**WORK INSTRUCTIONS**
Recast all of the rows below as a JSON list of strings, with one string for each line and no blank lines.
++++ RECORDS SHOWN ++++
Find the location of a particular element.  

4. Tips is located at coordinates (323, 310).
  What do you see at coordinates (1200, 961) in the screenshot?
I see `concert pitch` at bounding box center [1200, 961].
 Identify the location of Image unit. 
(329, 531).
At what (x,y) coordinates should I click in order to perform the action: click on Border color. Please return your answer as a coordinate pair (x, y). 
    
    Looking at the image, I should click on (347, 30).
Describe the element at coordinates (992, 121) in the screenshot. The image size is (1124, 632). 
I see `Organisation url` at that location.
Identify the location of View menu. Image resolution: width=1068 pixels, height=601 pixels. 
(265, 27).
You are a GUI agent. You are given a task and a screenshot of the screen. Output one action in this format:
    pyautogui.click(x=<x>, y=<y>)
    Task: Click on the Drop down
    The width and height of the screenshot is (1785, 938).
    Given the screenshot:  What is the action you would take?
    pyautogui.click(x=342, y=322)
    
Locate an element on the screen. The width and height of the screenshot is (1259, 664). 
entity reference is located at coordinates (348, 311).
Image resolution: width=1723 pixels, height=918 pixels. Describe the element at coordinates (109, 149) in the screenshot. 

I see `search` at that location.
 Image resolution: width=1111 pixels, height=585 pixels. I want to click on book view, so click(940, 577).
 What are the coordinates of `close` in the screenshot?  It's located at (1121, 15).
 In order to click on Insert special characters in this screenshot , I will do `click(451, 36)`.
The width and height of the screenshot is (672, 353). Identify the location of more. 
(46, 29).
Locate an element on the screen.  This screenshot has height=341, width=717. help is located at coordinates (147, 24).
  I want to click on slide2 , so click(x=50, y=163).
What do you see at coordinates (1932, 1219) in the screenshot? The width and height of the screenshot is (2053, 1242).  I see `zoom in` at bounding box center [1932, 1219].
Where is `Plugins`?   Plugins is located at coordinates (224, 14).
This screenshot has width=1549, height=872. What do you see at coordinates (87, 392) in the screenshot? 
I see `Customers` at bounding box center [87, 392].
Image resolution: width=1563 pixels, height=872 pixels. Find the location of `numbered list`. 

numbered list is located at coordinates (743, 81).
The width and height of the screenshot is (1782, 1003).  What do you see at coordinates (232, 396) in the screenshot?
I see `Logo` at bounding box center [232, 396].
++++
**TASK OUTPUT**
[
  "Find the location of a particular element.  ",
  "4. Tips is located at coordinates (323, 310).",
  "  What do you see at coordinates (1200, 961) in the screenshot?",
  "I see `concert pitch` at bounding box center [1200, 961].",
  " Identify the location of Image unit. ",
  "(329, 531).",
  "At what (x,y) coordinates should I click in order to perform the action: click on Border color. Please return your answer as a coordinate pair (x, y). ",
  "    Looking at the image, I should click on (347, 30).",
  "Describe the element at coordinates (992, 121) in the screenshot. The image size is (1124, 632). ",
  "I see `Organisation url` at that location.",
  "Identify the location of View menu. Image resolution: width=1068 pixels, height=601 pixels. ",
  "(265, 27).",
  "You are a GUI agent. You are given a task and a screenshot of the screen. Output one action in this format:",
  "    pyautogui.click(x=<x>, y=<y>)",
  "    Task: Click on the Drop down",
  "    The width and height of the screenshot is (1785, 938).",
  "    Given the screenshot:  What is the action you would take?",
  "    pyautogui.click(x=342, y=322)",
  "Locate an element on the screen. The width and height of the screenshot is (1259, 664). ",
  "entity reference is located at coordinates (348, 311).",
  "Image resolution: width=1723 pixels, height=918 pixels. Describe the element at coordinates (109, 149) in the screenshot. ",
  "I see `search` at that location.",
  " Image resolution: width=1111 pixels, height=585 pixels. I want to click on book view, so click(940, 577).",
  " What are the coordinates of `close` in the screenshot?  It's located at (1121, 15).",
  " In order to click on Insert special characters in this screenshot , I will do `click(451, 36)`.",
  "The width and height of the screenshot is (672, 353). Identify the location of more. ",
  "(46, 29).",
  "Locate an element on the screen.  This screenshot has height=341, width=717. help is located at coordinates (147, 24).",
  "  I want to click on slide2 , so click(x=50, y=163).",
  "What do you see at coordinates (1932, 1219) in the screenshot? The width and height of the screenshot is (2053, 1242).  I see `zoom in` at bounding box center [1932, 1219].",
  "Where is `Plugins`?   Plugins is located at coordinates (224, 14).",
  "This screenshot has width=1549, height=872. What do you see at coordinates (87, 392) in the screenshot? ",
  "I see `Customers` at bounding box center [87, 392].",
  "Image resolution: width=1563 pixels, height=872 pixels. Find the location of `numbered list`. ",
  "numbered list is located at coordinates (743, 81).",
  "The width and height of the screenshot is (1782, 1003).  What do you see at coordinates (232, 396) in the screenshot?",
  "I see `Logo` at bounding box center [232, 396]."
]